Der vierte in dieser Reihe der siegreichen Deutschen wäre unser Axel gewesen. Und Nummer fünf ist übrigens Graciano Rocchigiani, der im November gegen den bereits erwähnten Roy Jones Jr. antritt und dessen Chancen dergestalt ausgeprägt sind, daß sich der Begriff "Chancen" eigentlich nicht anbietet: Das Beste, was ihm passieren kann, ist über die Runden zu gehen oder wenigstens sehr, sehr spät erst k.o. gehauen zu werden, auf daß er seinen Ruf als ehrbarer Verlierer, als großer Sportsmann für die nächsten Jahrzehnte behält.

Verlierer war auch das Image von Axel Schulz, nur "ehrbar" möchte man nicht hinzufügen, denn schließlich hat der Kerl erst einmal in seinem Leben einen großen Kampf geliefert: Im April 1995 gegen George Foreman, und das ist immerhin schon so lange her, daß man für einen Moment nachrechnen muß, ob damals eigentlich nicht noch die DDR existierte.

Vom Bonus, bester DDR-Schwergewichtler zu sein - auf dem Rummelplatz nannte man solche Leute korrekt "Zonenmeister" -, lebte Schulz bis vergangenen Samstag. Axel Schulz ist die boxerische Erscheinungsform von Angela Merkel: als Mensch gewiß nicht unsympathisch, aber in der Funktion, in der er und sie sich bewegen, unbedingt und absolut hassenswert - und weg damit.

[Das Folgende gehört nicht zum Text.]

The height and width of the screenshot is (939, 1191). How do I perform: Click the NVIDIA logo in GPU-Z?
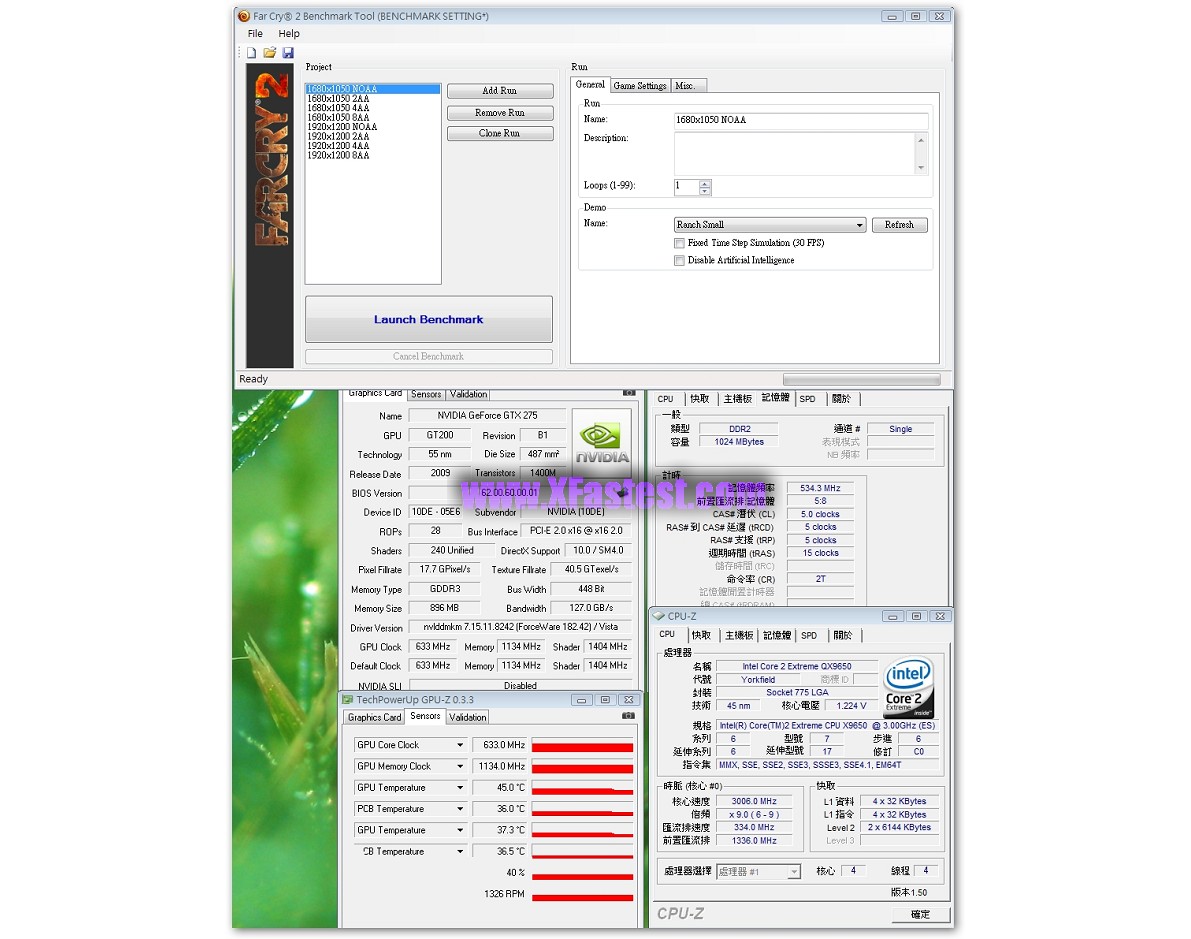[x=602, y=439]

Willy Millowitschs Klassiker "Der Meisterboxer" zeigt, wie ein dicklicher Marmeladenfabrikant bei seinen Geliebten Eindruck schinden möchte, indem er sich als berühmter Boxer ausgibt. Als der richtige Boxer auftaucht, bekommt er aber Schiß, rennt tolpatschig ums Sofa rum und klettert auf den Kamin. Der Fabrikant, der gewiß die eine oder andere Fähigkeit im Leben besaß, hatte sich zielsicher dämlich die Fassade ausgesucht, hinter der er die lächerlichste Figur gab.

Schade. Am selben Tag wurde in Köln Willy Millowitsch begraben und sein Nachfolger verhauen.